Vivi was born in 2014 with Prader–Willi syndrome (PWS) , a genetic disorder caused by loss of function of specific genes. About 70% of cases occur when part of the father's chromosome 15 is deleted. In another 25% of cases the person has two copies of chromosome 15 from their mother and none from their father. As parts of the chromosome from the mother are turned off they end up with no working copies of certain genes. Prader–Willi syndrome has no cure. Treatment, however, may improve outcomes, especially if carried out early.
There are many signs and symptoms of Prader–Willi syndrome. The symptoms can range from poor muscle tone during infancy to behavioral problems in early childhood.

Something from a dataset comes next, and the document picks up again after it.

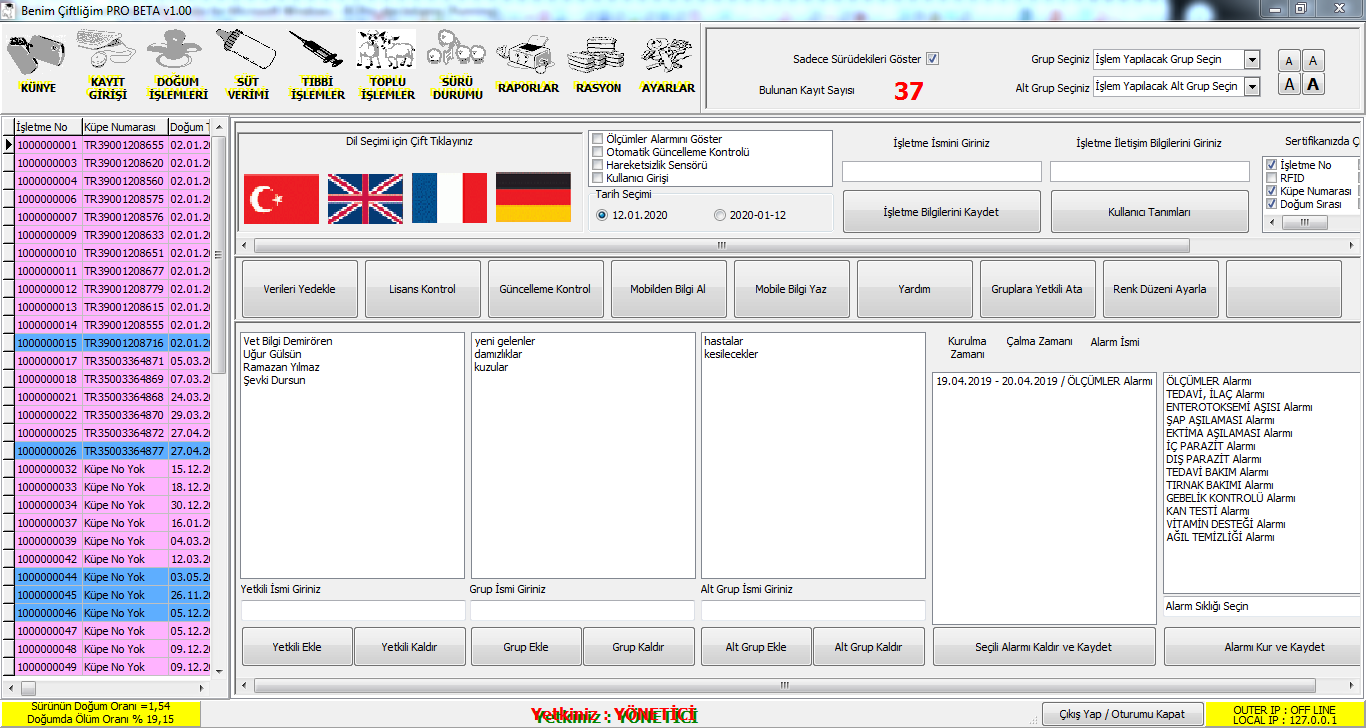The width and height of the screenshot is (1366, 728).
Task: Select the TIRNAK BAKIMI Alarmı list entry
Action: (1219, 485)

Aspects seen in a clinical overview include hypotonia and abnormal neurologic function, hypogonadism, developmental and cognitive delays, hyperphagia and obesity, short stature, and behavioral and psychiatric disturbances.

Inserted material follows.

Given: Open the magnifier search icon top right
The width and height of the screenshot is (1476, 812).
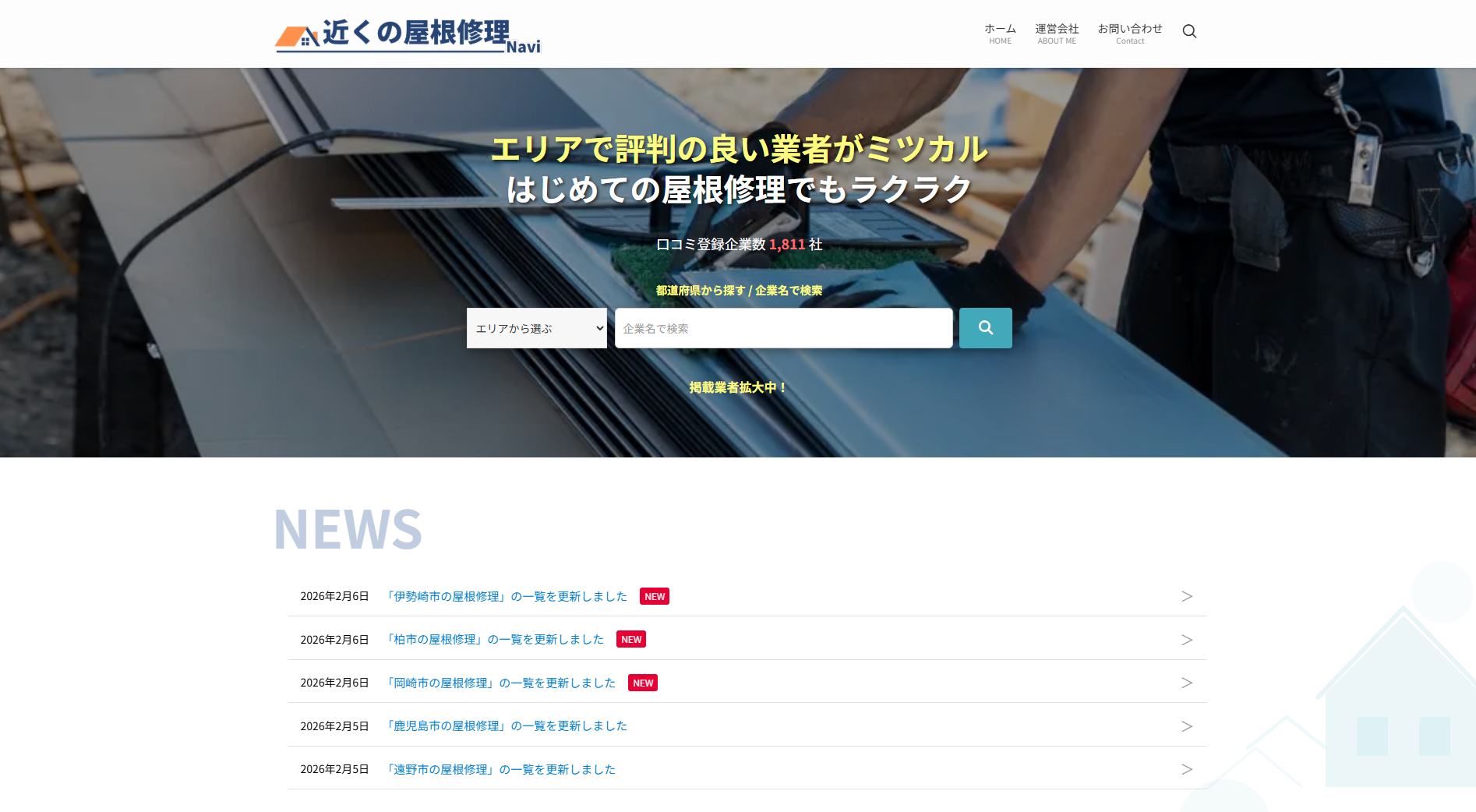Looking at the screenshot, I should (x=1189, y=31).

People with PWS have a flaw in the hypothalamus part of their brain, which normally registers feelings of hunger and satiety. While the problem is not yet fully understood, it is apparent that people with this flaw never feel full; they have a continuous urge to eat that they cannot learn to control. To compound this problem, people with PWS need less food than their peers without the syndrome because their bodies have less muscle and tend to burn fewer calories.